What the task asks:
Where a line has odd spacing or punctuation, keep it; transcribe all the entries exactly.

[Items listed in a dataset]
:::::

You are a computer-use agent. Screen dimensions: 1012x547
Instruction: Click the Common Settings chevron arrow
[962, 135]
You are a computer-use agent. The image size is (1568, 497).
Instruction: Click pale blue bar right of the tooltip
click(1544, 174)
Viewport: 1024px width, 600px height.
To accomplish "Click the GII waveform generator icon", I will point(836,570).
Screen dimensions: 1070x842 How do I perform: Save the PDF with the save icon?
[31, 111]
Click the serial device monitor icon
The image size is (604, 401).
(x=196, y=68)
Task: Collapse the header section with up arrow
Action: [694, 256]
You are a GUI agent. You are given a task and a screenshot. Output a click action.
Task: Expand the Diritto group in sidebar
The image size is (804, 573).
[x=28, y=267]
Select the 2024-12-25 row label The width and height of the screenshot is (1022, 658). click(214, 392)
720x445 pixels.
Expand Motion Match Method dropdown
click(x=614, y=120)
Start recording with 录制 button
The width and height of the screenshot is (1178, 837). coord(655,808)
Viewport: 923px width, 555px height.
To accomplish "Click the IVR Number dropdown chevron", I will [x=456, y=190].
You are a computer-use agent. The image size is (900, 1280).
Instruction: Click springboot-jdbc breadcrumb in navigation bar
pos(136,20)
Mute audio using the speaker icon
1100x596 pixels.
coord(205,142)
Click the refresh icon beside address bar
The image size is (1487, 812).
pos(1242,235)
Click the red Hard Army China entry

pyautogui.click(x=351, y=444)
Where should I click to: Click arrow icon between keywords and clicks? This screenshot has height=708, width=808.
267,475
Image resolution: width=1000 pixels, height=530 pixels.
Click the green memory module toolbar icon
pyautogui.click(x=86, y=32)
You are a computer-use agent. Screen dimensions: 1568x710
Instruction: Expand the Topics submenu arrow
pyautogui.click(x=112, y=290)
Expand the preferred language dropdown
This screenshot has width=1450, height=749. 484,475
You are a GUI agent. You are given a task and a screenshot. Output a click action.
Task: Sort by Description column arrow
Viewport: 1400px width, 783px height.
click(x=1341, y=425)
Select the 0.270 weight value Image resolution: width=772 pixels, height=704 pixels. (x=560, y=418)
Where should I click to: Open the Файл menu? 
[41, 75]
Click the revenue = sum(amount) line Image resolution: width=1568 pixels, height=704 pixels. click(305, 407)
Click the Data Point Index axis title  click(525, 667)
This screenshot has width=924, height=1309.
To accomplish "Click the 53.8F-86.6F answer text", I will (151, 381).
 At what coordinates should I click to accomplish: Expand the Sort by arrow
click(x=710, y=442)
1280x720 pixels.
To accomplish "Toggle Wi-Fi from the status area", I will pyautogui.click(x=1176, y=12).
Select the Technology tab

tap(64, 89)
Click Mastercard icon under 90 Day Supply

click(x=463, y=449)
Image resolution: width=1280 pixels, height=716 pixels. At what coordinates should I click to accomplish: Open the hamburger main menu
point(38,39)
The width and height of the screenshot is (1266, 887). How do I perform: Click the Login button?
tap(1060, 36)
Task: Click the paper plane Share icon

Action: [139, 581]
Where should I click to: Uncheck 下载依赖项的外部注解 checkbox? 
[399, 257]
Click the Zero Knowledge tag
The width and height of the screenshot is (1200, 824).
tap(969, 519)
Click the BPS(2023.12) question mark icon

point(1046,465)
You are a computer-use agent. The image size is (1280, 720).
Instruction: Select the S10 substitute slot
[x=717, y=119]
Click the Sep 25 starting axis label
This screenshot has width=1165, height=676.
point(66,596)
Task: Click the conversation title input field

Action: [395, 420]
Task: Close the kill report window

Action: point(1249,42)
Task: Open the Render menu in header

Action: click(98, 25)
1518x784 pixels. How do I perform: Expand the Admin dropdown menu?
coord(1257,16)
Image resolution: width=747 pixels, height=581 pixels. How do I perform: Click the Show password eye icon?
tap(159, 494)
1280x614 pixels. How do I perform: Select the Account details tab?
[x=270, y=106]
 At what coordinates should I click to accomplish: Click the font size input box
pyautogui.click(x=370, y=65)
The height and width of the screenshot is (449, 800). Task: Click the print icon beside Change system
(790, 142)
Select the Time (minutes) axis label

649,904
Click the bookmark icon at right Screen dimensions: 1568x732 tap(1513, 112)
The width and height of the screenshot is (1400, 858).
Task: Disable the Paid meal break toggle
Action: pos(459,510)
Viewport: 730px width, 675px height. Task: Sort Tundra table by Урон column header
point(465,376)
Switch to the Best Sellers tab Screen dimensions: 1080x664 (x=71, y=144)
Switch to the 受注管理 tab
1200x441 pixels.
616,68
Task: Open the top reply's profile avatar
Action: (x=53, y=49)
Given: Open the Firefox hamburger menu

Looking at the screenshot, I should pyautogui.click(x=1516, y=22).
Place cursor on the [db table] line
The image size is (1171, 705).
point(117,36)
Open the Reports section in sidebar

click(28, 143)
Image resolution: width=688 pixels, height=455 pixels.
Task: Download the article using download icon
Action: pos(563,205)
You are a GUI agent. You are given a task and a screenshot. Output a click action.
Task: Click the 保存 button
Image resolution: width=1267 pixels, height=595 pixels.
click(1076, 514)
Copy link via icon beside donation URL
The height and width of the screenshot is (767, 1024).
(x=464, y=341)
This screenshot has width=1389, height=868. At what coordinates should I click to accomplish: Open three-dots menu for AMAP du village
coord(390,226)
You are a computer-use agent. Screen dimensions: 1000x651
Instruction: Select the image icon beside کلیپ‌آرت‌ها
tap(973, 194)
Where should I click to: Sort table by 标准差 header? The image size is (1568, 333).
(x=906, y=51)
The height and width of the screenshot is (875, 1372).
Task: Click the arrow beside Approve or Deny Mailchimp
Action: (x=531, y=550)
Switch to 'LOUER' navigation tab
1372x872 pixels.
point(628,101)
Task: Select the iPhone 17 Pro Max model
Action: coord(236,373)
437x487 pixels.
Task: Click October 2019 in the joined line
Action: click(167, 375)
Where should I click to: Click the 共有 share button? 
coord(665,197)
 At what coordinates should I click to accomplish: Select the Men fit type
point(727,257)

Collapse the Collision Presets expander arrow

:::::

Expected output:
You are a computer-use agent. Screen dimensions: 1012x547
Instruction: Click the Common Settings chevron arrow
[962, 135]
You are a computer-use agent. The image size is (1568, 497).
Instruction: Click pale blue bar right of the tooltip
click(1544, 174)
Viewport: 1024px width, 600px height.
To accomplish "Click the GII waveform generator icon", I will point(836,570).
Screen dimensions: 1070x842 How do I perform: Save the PDF with the save icon?
[31, 111]
Click the serial device monitor icon
The image size is (604, 401).
(x=196, y=68)
Task: Collapse the header section with up arrow
Action: [694, 256]
You are a GUI agent. You are given a task and a screenshot. Output a click action.
Task: Expand the Diritto group in sidebar
The image size is (804, 573).
[x=28, y=267]
Select the 2024-12-25 row label The width and height of the screenshot is (1022, 658). click(214, 392)
720x445 pixels.
Expand Motion Match Method dropdown
click(x=614, y=120)
Start recording with 录制 button
The width and height of the screenshot is (1178, 837). coord(655,808)
Viewport: 923px width, 555px height.
To accomplish "Click the IVR Number dropdown chevron", I will [x=456, y=190].
You are a computer-use agent. The image size is (900, 1280).
Instruction: Click springboot-jdbc breadcrumb in navigation bar
pos(136,20)
Mute audio using the speaker icon
1100x596 pixels.
coord(205,142)
Click the refresh icon beside address bar
The image size is (1487, 812).
pos(1242,235)
Click the red Hard Army China entry

pyautogui.click(x=351, y=444)
Where should I click to: Click arrow icon between keywords and clicks? This screenshot has height=708, width=808.
267,475
Image resolution: width=1000 pixels, height=530 pixels.
Click the green memory module toolbar icon
pyautogui.click(x=86, y=32)
You are a computer-use agent. Screen dimensions: 1568x710
Instruction: Expand the Topics submenu arrow
pyautogui.click(x=112, y=290)
Expand the preferred language dropdown
This screenshot has width=1450, height=749. 484,475
You are a GUI agent. You are given a task and a screenshot. Output a click action.
Task: Sort by Description column arrow
Viewport: 1400px width, 783px height.
click(x=1341, y=425)
Select the 0.270 weight value Image resolution: width=772 pixels, height=704 pixels. (x=560, y=418)
Where should I click to: Open the Файл menu? 
[41, 75]
Click the revenue = sum(amount) line Image resolution: width=1568 pixels, height=704 pixels. click(305, 407)
Click the Data Point Index axis title  click(525, 667)
This screenshot has width=924, height=1309.
To accomplish "Click the 53.8F-86.6F answer text", I will (151, 381).
 At what coordinates should I click to accomplish: Expand the Sort by arrow
click(x=710, y=442)
1280x720 pixels.
To accomplish "Toggle Wi-Fi from the status area", I will pyautogui.click(x=1176, y=12).
Select the Technology tab

tap(64, 89)
Click Mastercard icon under 90 Day Supply

click(x=463, y=449)
Image resolution: width=1280 pixels, height=716 pixels. At what coordinates should I click to accomplish: Open the hamburger main menu
point(38,39)
The width and height of the screenshot is (1266, 887). How do I perform: Click the Login button?
tap(1060, 36)
Task: Click the paper plane Share icon

Action: [139, 581]
Where should I click to: Uncheck 下载依赖项的外部注解 checkbox? 
[399, 257]
Click the Zero Knowledge tag
The width and height of the screenshot is (1200, 824).
tap(969, 519)
Click the BPS(2023.12) question mark icon

point(1046,465)
You are a computer-use agent. The image size is (1280, 720).
Instruction: Select the S10 substitute slot
[x=717, y=119]
Click the Sep 25 starting axis label
This screenshot has width=1165, height=676.
point(66,596)
Task: Click the conversation title input field

Action: [395, 420]
Task: Close the kill report window

Action: point(1249,42)
Task: Open the Render menu in header

Action: click(98, 25)
1518x784 pixels. How do I perform: Expand the Admin dropdown menu?
coord(1257,16)
Image resolution: width=747 pixels, height=581 pixels. How do I perform: Click the Show password eye icon?
tap(159, 494)
1280x614 pixels. How do I perform: Select the Account details tab?
[x=270, y=106]
 At what coordinates should I click to accomplish: Click the font size input box
pyautogui.click(x=370, y=65)
The height and width of the screenshot is (449, 800). Task: Click the print icon beside Change system
(790, 142)
Select the Time (minutes) axis label

649,904
Click the bookmark icon at right Screen dimensions: 1568x732 tap(1513, 112)
The width and height of the screenshot is (1400, 858).
Task: Disable the Paid meal break toggle
Action: pos(459,510)
Viewport: 730px width, 675px height. Task: Sort Tundra table by Урон column header
point(465,376)
Switch to the Best Sellers tab Screen dimensions: 1080x664 (x=71, y=144)
Switch to the 受注管理 tab
1200x441 pixels.
616,68
Task: Open the top reply's profile avatar
Action: (x=53, y=49)
Given: Open the Firefox hamburger menu

Looking at the screenshot, I should pyautogui.click(x=1516, y=22).
Place cursor on the [db table] line
The image size is (1171, 705).
point(117,36)
Open the Reports section in sidebar

click(28, 143)
Image resolution: width=688 pixels, height=455 pixels.
Task: Download the article using download icon
Action: pos(563,205)
You are a GUI agent. You are given a task and a screenshot. Output a click action.
Task: Click the 保存 button
Image resolution: width=1267 pixels, height=595 pixels.
click(1076, 514)
Copy link via icon beside donation URL
The height and width of the screenshot is (767, 1024).
(x=464, y=341)
This screenshot has width=1389, height=868. At what coordinates should I click to accomplish: Open three-dots menu for AMAP du village
coord(390,226)
You are a computer-use agent. Screen dimensions: 1000x651
Instruction: Select the image icon beside کلیپ‌آرت‌ها
tap(973, 194)
Where should I click to: Sort table by 标准差 header? The image size is (1568, 333).
(x=906, y=51)
The height and width of the screenshot is (875, 1372).
Task: Click the arrow beside Approve or Deny Mailchimp
Action: (x=531, y=550)
Switch to 'LOUER' navigation tab
1372x872 pixels.
point(628,101)
Task: Select the iPhone 17 Pro Max model
Action: coord(236,373)
437x487 pixels.
Task: Click October 2019 in the joined line
Action: click(167, 375)
Where should I click to: Click the 共有 share button? 
coord(665,197)
 At what coordinates should I click to accomplish: Select the Men fit type
point(727,257)

Collapse the Collision Presets expander arrow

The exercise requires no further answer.